October is award season. The first of the Nobel prizes are now being announced. And last week we learned of the new group of MacArthur Foundation fellows, who have been awarded what are popularly known as “Genius Grants”. I especially look forward to the MacArthur awards every year. The stories about the awardees and what they have studied and worked on provides a window into human accomplishment, originality and the art of possibility. They introduce us to highly accomplished people we might not have heard of otherwise, particularly if they are working in fields we don’t normally follow. The winners receive $500,000 payable over five years; no strings attached. The foundation decides who gets the fellowships, and you can’t apply. The announcements invariably come as a surprise to those who are chosen. I particularly like how future-oriented the awards are. The foundation explains that the fellowships are “an investment in a person’s originality, insight, and potential. Indeed, the purpose of the MacArthur Fellows Program is to enable recipients to exercise their own creative instincts for the benefit of human society.”

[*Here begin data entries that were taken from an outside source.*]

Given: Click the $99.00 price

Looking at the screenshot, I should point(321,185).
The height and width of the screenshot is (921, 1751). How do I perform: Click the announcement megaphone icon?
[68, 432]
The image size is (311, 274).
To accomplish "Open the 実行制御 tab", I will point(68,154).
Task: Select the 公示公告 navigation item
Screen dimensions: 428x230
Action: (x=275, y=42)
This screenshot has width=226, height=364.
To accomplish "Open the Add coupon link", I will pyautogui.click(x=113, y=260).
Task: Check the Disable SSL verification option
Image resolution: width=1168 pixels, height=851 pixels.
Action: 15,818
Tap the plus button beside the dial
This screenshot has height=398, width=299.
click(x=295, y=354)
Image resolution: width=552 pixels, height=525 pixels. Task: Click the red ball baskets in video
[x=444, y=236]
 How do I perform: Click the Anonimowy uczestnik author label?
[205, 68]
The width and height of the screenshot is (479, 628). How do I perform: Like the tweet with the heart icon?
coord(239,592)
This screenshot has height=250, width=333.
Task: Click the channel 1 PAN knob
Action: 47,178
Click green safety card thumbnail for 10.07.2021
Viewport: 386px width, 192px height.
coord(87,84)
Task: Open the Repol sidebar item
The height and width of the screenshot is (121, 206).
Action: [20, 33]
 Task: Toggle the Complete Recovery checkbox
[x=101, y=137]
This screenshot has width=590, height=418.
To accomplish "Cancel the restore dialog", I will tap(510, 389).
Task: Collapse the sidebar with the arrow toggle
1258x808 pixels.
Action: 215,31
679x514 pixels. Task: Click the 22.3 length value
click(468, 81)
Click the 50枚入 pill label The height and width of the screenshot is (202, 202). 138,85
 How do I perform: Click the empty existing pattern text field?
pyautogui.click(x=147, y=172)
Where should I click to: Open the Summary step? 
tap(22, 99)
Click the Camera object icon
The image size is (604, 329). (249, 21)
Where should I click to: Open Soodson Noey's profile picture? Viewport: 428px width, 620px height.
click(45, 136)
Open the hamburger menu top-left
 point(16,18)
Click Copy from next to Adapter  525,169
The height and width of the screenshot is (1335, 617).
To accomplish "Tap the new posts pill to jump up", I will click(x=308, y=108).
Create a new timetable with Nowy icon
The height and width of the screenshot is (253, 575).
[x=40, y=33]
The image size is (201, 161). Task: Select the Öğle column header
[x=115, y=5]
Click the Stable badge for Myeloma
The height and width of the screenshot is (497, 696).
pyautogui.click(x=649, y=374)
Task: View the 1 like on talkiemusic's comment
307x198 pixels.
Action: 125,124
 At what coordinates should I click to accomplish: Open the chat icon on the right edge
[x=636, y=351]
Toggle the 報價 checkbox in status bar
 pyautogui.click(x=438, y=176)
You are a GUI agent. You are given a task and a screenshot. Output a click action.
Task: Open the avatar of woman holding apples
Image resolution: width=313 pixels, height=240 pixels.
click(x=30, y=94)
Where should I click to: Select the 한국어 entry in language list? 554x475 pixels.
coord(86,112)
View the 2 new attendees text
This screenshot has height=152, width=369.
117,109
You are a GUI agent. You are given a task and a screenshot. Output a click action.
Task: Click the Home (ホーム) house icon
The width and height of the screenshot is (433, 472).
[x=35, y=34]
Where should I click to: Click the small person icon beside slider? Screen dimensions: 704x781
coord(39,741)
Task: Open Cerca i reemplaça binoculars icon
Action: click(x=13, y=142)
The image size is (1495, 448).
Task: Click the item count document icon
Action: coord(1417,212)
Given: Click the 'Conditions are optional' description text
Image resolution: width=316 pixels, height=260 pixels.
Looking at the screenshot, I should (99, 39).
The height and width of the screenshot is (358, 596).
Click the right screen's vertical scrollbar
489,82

This year’s group is typically eclectic, with a variety of doctors/scientists, writers, (including the novelist Junot Diaz), filmmakers, musicians, photographers and others. The MacArthur website also has profiles of all 873 Fellows going back to the first awards in 1981. It adds up to a fascinating record of human achievement and potential, though for a slightly different take on the process, read Emma Gilbey Keller’s October 2 post on theguardian.  Most of us are not going to be MacArthur Fellows, let alone winners of Nobel Prizes. Yet reading these profiles makes us realize that we can strive to do the kind of work that would be worthy of such notice, whether we receive it or not. We all read, do research, carry out work each day in our various fields, collaborate, plan for the future and so on. Think of yourself as the potential winner of your own private fellowship. And then live up to it.